I've never had an issue with their blobs or CDN speeds, but the app service disk latency is an issue. Specifically, in my case, with PHP apps.
There is a cache setting you can put in your slot that will fix it, but the app has to be restarted to clear the cache. It's not selective on what gets cached...and it doesn't work well with most apps. If you could selectively add directories that cache it would work so much better, or if it worked in some asynchronous way if a file changed in the cache (for apps that auto-update.) I don't know the solution, but it's an annoying problem.
If you Google/Bing for "Azure Website slow" this issue is the cause is 99% of all the complaints. The current solution "Local Cache" is lacking. It does work, but not in my use cases.
If something works poorly without manually applying cache, it reminds me of WordPress. It seems it's nearly impossible to get Azure on par with the rest in terms of performance.
I completely agree. For some reason they're not 100% ssd and that changes everything. That is the main reason I avoid Azure. Last time I tested (about 8 months ago) I got a new windows server instance with 4gb ram and do a windows update. In my laptop takes 20 minutes, aws takes 40 minutes or so, azure takes almost an entire day! Partly this is because MS doesnt keep their images as updated as AWS, but mostly is because HDD instead of SDD as default. Not advocating anything, just my experience.
It would be far more useful to see the upper percentiles of latency than an average, and to see the tests run over a sustained period of time.
As usual, the interesting information comes not during regular operation, but during incidents, where it is not uncommon for the latency to spike _massively_.
The percentiles are in the images, I was being lazy and didn’t add them to the text. If enough (well a few) people want them I’ll add them.

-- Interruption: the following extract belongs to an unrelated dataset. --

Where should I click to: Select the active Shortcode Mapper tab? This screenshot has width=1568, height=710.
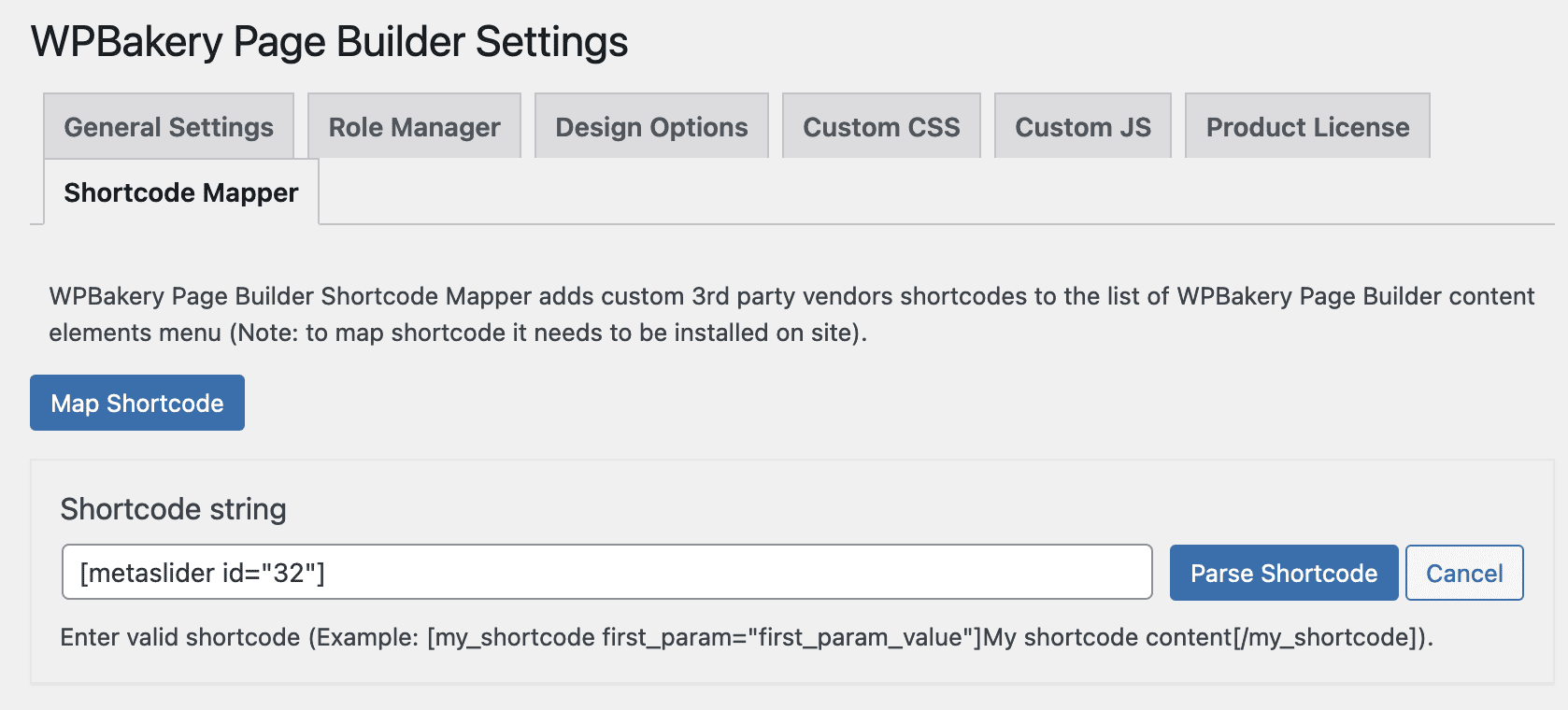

Azure storage either works for days and weeks 100% consistently or they have an outage and are down for days so even when I have run longer tests they don’t show any didference.
If you monitor and they have an outage the latency basically goes to a day an iop :)
Heh - I only did a scan read, but the 99.9th percentile would be much more useful than the average in the table.
I agree on the last part - but I think it's important to measure the effects during outage too. One we often see is fsync operations taking minutes with write caching disabled - this is more common than just during outages however!
I ran some quick tests on Azure with an app which relies heavily on fast write ops. On a dedicated server with SDD this is very fast in the range of <1ms (in relation negible latency). But on Azure there were random spikes of >1s writes. I haven’t tested any more but will do some more thorough tests.
I am surprised by the poor performance of the remote SSD. I was under the impression that the ip latency within the same datacentre would be <1ms. Does anyone know what is causing this?
I’ve pulled 40k iops across 3 disks in azure running ssd. The new managed disks are fast enough for our workloads. Yes they cost money, but looking at overall cost disk is ~15-18% of total spend for us.
There are some bugs with the new archive tier and some weird behaviors for non ssd disks when you start forcing high queues.
I've never had an issue with their blobs or CDN speeds, but the app service disk latency is an issue. Specifically, in my case, with PHP apps.